El presidente de la Reserva Federal de Mineápolis, Neel Kashkari, ha emitido una advertencia sobre la persistencia de la inflación en Estados Unidos, destacando que su alcance trasciende el impacto directo de los precios del petróleo. Kashkari enfatizó que, incluso al realizar un análisis que excluye componentes volátiles como la energía y los alimentos, la inflación se mantiene en niveles preocupantes.
Durante una entrevista televisiva, el funcionario subrayó que "la inflación sigue siendo demasiado alta", lo que implica que las presiones inflacionarias se han diseminado a través de distintos sectores de la actividad económica estadounidense. Esta afirmación es particularmente relevante dado que la Reserva Federal utiliza la evolución de la inflación como uno de los pilares fundamentales para la toma de decisiones en materia de política monetaria, incluyendo la posible modificación de las tasas de interés.
Kashkari también sugirió que, si bien la Fed está comprometida a implementar medidas para mitigar el problema, existe la expectativa de que otros actores económicos contribuyan a la normalización de la situación. "Vamos a poner de nuestra parte y, con suerte, recibiremos ayuda de otros sectores de la economía a medida que las cosas vuelvan a la normalidad", declaró. Esta declaración abre la puerta a la posibilidad de que se busquen soluciones coordinadas o que se esperen ajustes naturales en la oferta y la demanda de diversos bienes y servicios.
Para Argentina, y en particular para Rosario y su región, este escenario en la principal economía del mundo tiene implicaciones significativas. Una inflación persistente en EE.UU. podría traducirse en una mayor volatilidad en los mercados internacionales de commodities, afectando los precios de productos clave para la agroindustria argentina como la soja, el maíz y el trigo. Asimismo, las decisiones de política monetaria de la Fed, como posibles subas de tasas, pueden generar un endurecimiento de las condiciones financieras globales, dificultando el acceso a financiamiento y presionando al alza el costo del crédito para empresas argentinas con operaciones o inversiones en el exterior.

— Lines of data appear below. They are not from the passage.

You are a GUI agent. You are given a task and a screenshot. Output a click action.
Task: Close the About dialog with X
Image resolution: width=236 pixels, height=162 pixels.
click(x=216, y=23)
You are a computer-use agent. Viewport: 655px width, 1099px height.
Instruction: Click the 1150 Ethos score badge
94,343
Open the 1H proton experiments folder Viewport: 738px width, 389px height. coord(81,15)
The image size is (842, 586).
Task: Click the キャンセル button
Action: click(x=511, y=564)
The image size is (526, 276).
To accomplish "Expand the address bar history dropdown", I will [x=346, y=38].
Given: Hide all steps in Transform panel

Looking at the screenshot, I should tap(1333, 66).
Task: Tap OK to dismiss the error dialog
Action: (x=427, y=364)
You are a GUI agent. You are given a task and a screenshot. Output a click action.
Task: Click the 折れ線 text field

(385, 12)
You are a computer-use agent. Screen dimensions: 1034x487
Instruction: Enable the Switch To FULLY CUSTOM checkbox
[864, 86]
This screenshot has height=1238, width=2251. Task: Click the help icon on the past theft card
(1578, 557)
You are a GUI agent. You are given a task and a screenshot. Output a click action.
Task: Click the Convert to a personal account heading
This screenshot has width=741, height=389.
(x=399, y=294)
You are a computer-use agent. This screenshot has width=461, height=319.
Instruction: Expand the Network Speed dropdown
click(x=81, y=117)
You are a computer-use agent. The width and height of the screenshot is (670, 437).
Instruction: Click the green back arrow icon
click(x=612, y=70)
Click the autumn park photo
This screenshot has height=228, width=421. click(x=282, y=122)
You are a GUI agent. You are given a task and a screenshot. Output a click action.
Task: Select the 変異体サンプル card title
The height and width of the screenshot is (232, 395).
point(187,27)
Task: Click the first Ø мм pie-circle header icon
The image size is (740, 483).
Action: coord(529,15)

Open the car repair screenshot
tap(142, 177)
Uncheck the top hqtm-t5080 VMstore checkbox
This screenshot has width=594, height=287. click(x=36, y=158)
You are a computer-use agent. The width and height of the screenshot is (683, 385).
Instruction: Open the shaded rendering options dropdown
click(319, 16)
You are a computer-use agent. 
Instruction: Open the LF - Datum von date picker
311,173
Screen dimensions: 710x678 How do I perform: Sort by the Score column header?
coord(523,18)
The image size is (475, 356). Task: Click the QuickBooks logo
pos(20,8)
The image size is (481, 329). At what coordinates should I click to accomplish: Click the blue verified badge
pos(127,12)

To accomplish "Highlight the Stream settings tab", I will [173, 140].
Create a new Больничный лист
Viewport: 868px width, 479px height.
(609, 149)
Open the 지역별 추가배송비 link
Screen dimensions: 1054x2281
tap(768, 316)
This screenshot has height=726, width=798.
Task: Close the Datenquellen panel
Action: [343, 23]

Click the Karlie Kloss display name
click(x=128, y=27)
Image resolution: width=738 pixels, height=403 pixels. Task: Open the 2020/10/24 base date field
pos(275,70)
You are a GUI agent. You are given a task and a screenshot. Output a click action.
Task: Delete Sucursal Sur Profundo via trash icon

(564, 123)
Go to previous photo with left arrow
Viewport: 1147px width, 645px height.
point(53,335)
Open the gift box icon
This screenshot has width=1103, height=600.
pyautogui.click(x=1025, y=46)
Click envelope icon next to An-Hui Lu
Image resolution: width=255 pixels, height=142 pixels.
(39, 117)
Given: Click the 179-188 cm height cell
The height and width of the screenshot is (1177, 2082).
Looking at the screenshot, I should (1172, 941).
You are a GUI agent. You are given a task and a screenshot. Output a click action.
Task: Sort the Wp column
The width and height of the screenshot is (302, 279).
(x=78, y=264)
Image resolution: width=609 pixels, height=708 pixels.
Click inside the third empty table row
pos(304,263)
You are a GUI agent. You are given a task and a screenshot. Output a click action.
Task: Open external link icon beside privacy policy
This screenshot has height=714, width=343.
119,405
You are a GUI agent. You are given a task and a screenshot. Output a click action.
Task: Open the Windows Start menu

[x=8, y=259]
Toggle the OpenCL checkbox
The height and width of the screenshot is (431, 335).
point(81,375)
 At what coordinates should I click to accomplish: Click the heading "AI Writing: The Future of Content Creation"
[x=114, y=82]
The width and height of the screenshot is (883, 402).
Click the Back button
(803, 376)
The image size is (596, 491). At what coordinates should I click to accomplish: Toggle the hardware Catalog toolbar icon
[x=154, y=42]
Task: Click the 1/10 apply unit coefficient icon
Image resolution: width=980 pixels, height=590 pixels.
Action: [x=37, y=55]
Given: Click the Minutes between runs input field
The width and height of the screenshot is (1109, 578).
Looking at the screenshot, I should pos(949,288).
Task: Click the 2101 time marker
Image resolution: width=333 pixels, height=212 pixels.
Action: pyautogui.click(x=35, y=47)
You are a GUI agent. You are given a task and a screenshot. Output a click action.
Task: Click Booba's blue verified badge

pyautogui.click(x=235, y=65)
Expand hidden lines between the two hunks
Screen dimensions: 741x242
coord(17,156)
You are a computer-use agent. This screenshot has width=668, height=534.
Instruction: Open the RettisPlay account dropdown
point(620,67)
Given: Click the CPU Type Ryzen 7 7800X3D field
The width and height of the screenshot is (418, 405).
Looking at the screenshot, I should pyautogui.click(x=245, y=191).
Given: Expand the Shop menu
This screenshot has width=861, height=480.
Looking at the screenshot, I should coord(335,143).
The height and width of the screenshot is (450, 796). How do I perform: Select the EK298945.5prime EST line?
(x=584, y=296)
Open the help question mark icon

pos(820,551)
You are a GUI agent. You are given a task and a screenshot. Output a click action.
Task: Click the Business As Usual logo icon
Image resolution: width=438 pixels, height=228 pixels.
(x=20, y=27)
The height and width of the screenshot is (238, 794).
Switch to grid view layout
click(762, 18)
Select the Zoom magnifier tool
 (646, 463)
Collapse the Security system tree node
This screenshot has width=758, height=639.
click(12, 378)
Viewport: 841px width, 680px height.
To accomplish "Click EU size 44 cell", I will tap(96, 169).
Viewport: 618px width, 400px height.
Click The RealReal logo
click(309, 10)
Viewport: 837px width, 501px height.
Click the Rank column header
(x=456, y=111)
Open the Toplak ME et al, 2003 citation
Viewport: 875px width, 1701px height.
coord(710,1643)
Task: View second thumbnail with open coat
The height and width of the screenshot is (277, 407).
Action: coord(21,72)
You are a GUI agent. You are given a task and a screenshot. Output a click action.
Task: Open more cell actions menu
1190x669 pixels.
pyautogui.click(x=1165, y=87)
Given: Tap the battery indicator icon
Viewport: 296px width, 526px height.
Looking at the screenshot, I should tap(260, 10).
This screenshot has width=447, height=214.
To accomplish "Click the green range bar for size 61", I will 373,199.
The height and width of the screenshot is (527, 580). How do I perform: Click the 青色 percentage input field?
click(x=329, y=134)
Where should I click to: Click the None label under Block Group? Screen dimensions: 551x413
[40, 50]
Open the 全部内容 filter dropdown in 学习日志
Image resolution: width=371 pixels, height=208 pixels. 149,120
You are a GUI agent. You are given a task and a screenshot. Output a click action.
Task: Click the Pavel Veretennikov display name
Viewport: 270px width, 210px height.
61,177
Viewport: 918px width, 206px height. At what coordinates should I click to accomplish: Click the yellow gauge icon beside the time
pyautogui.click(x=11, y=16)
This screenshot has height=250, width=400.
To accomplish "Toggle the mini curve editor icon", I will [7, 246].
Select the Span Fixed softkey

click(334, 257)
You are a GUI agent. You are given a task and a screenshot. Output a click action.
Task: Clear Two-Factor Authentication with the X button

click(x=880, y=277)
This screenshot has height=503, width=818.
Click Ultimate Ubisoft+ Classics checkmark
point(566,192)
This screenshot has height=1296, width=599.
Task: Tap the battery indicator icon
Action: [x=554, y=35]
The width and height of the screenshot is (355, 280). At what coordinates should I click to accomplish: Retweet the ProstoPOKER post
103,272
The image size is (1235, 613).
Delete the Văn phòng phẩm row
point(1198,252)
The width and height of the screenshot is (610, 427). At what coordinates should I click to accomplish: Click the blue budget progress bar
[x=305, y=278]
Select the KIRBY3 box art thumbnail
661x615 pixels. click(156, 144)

Históricamente, la economía argentina ha demostrado una alta sensibilidad a los ciclos inflacionarios y a las políticas monetarias de las grandes potencias. La alta inflación en EE.UU. podría exacerbar la incertidumbre global, impactando negativamente en el flujo de inversiones hacia economías emergentes y aumentando la demanda de activos considerados refugio, como el dólar. A futuro, será crucial observar si las medidas de la Fed logran contener la inflación sin generar una desaceleración económica abrupta, y cómo estas dinámicas se reflejan en la competitividad y los costos de producción del sector exportador argentino.